Canadian research is backing up what many CIOs have probably known for a long time – leaders respond much better to negative feedback when they are focused on what they’re learning rather than what they have achieved.
A study recently co-authored by a researcher at the Richard Ivey School of Business suggests individuals working on a complex task should focus initially on learning how to perform the task well rather than on how well they can perform it. In other words, someone like a CIO who is taking on an unfamiliar business-oriented task should probably not expect to execute it as well as their counterpart in finance or marketing, but instead should be measuring his or her own ability to master it.
“It makes no sense to focus on performance if you’re not focusing on how to get there,” said Gerard Seijts, associate professor of Organizational Behaviour, Richard Ivey School of Business, and the study’s co-author.
“Learning goals are essential when you are confronted with a situation, challenge or task you’ve never done before. Rather than looking solely at outcomes, you need to identify the routines, behaviour or procedures that will bring us to success.”
Seijts’ study involved giving problem-solving tasks to a group of graduate students, who were given specific performance-oriented goals to achieve a high score on a reading comprehension exercise. When they were given negative feedback about their performance – being told they only performed the exercise 60 per cent as well as other students – they registered high levels of stress. When they were asked to perform a similar task but asked to simply learn as much as possible about how to perform the task, the negative feedback didn’t bother them nearly as much, Seijts said.
“If you told them they had to reach a 90 per cent success rate, you’d see them working harder rather than smarter,” he said. “The only difference with the second exercise was how we framed the goal.”

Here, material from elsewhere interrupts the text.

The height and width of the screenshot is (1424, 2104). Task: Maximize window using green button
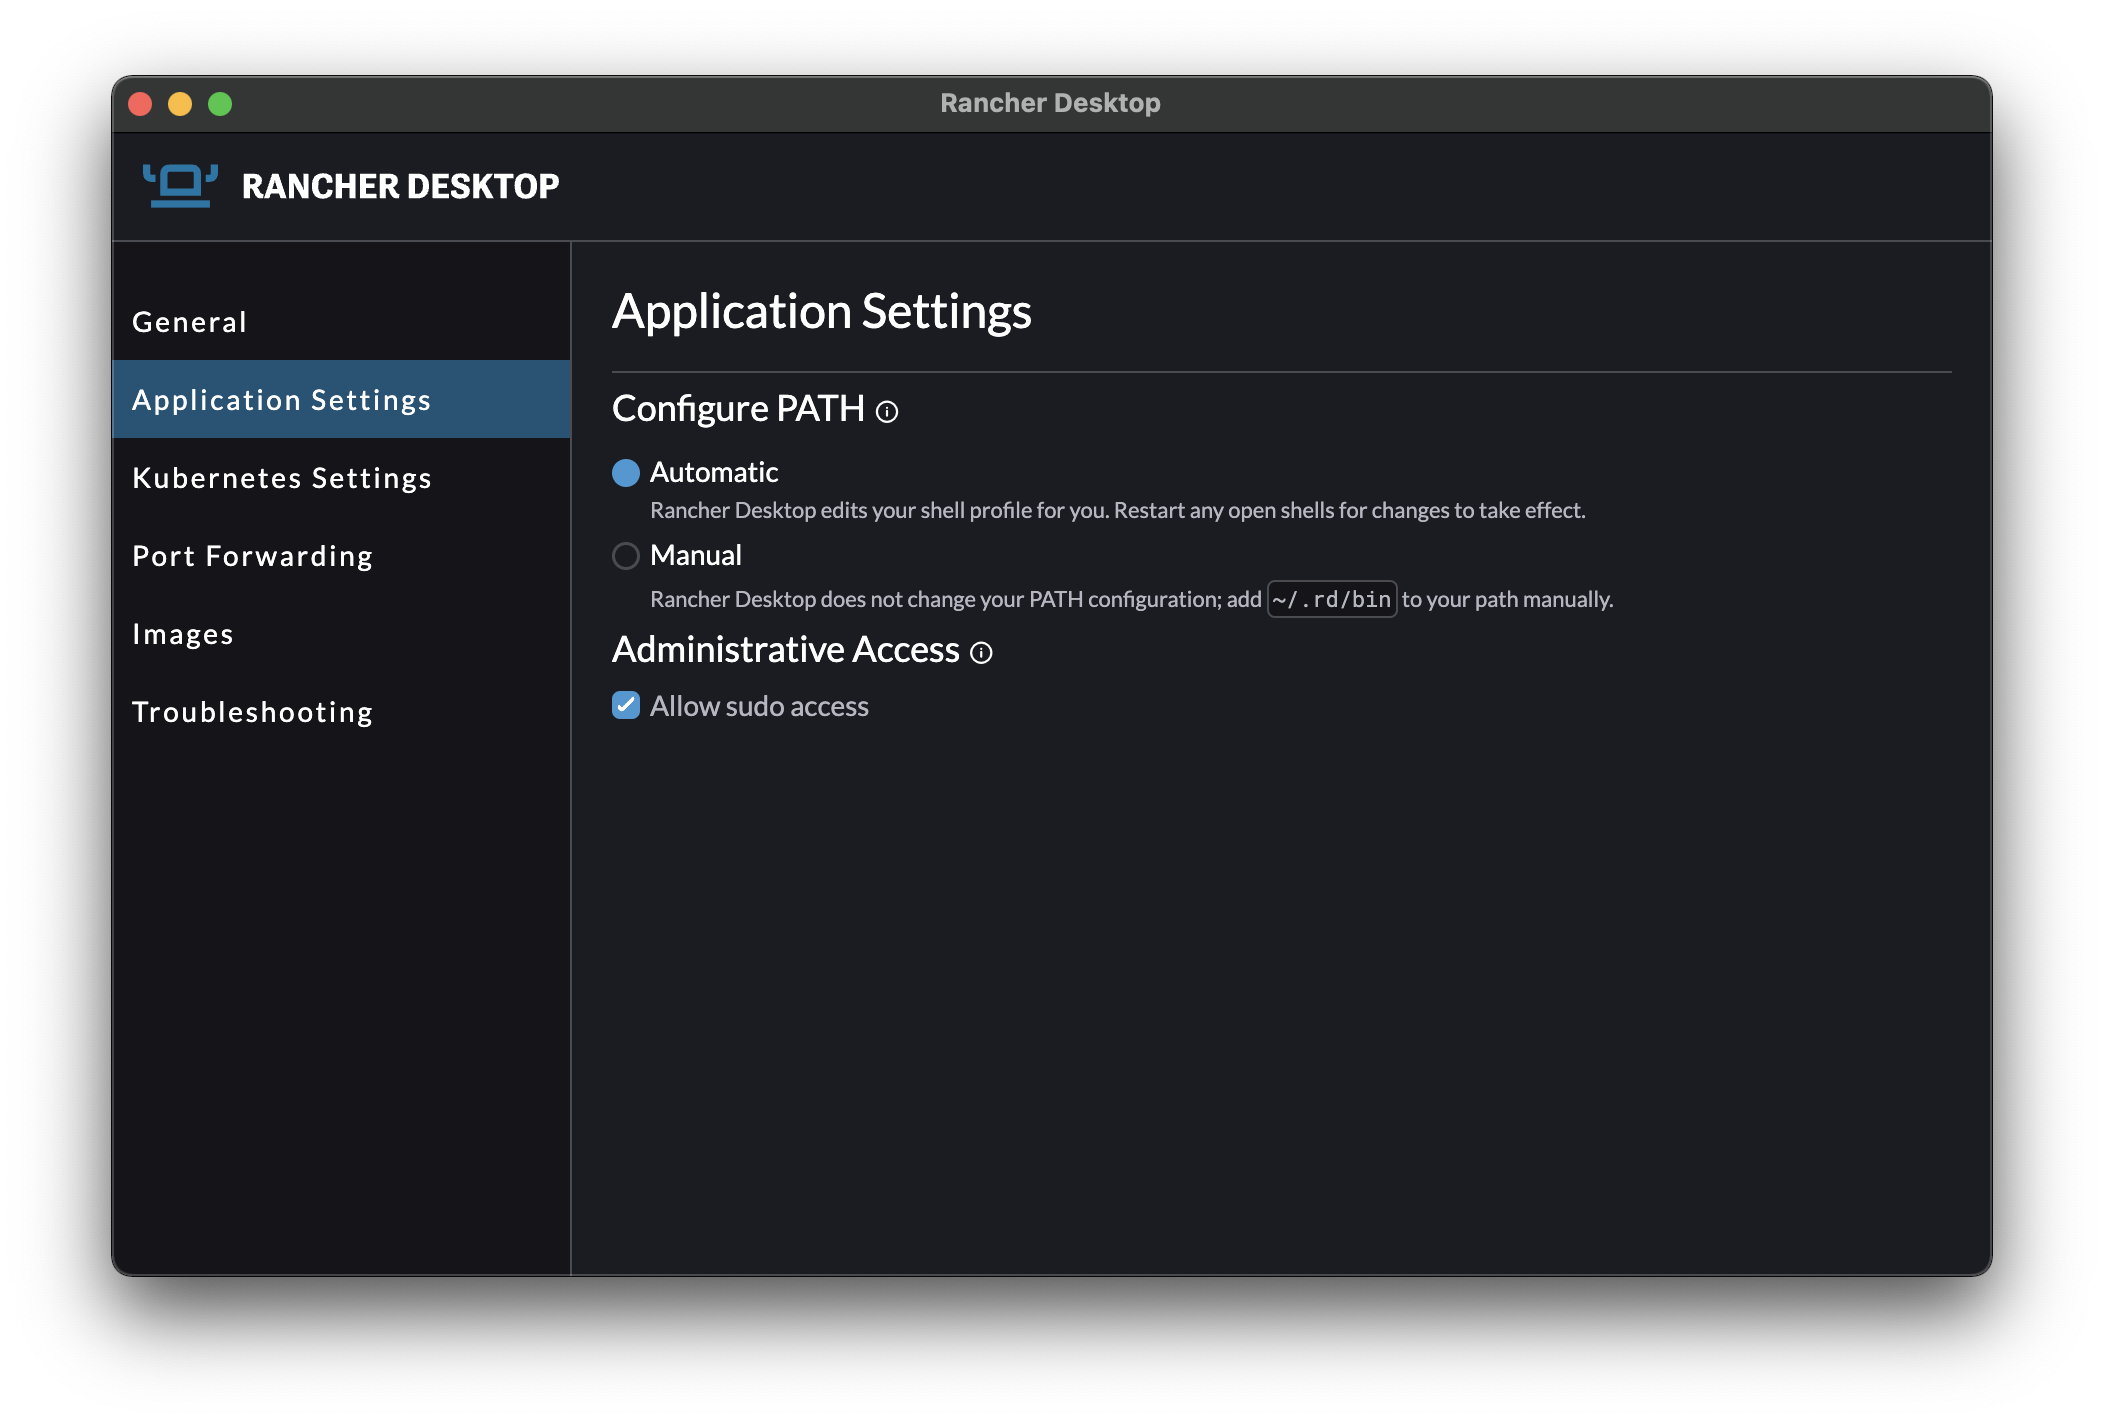click(x=220, y=104)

In an article about the study, “The Effect of Negative Feedback on Tension and Subsequent Performance,” which will be published in an upcoming issue of the Journal of Applied Psychology, Seijts and his co-authors indicate that managers should be aware that their potential best employees may go off track if they are given the wrong goals.
“A focus on performance goals is likely to hurt high-conscientious individuals the most,” they write. “These individuals reported the highest tension and performed the poorest following negative feedback. In contrast, high-conscientious participants with a learning goal outperformed all other participants.”
Scott Booher, an IT management consultant based in Minneapolis, wasn’t surprised by the study’s findings, but wondered whether they would offer CIOs much ammunition with their executive team.
“Carving out ‘learning experiences’ now may be a difficult sell to senior management,” he said. “In an atmosphere of tepid recovery and a great deal of pent-up demand for IT services, the pressure will be even greater to get up to speed and add value. I’d go further and say that for many IT leaders, setting a ‘learning’ vs. ‘performance’ expectation when taking on a new business task may play into the old IT/business mis-alignment cliché.”
That doesn’t mean CIOs can’t quietly adopt learning goals on their own, added Booher, who also runs the blog CIOPedia.com. He suggested sitting in on as many meetings as possible during the annual strategic planning process, or by getting involved in business process management projects in order to learn more about various departments.
Seijts hopes enterprise leaders will think deeply about the research findings as they try to influence the corporate culture.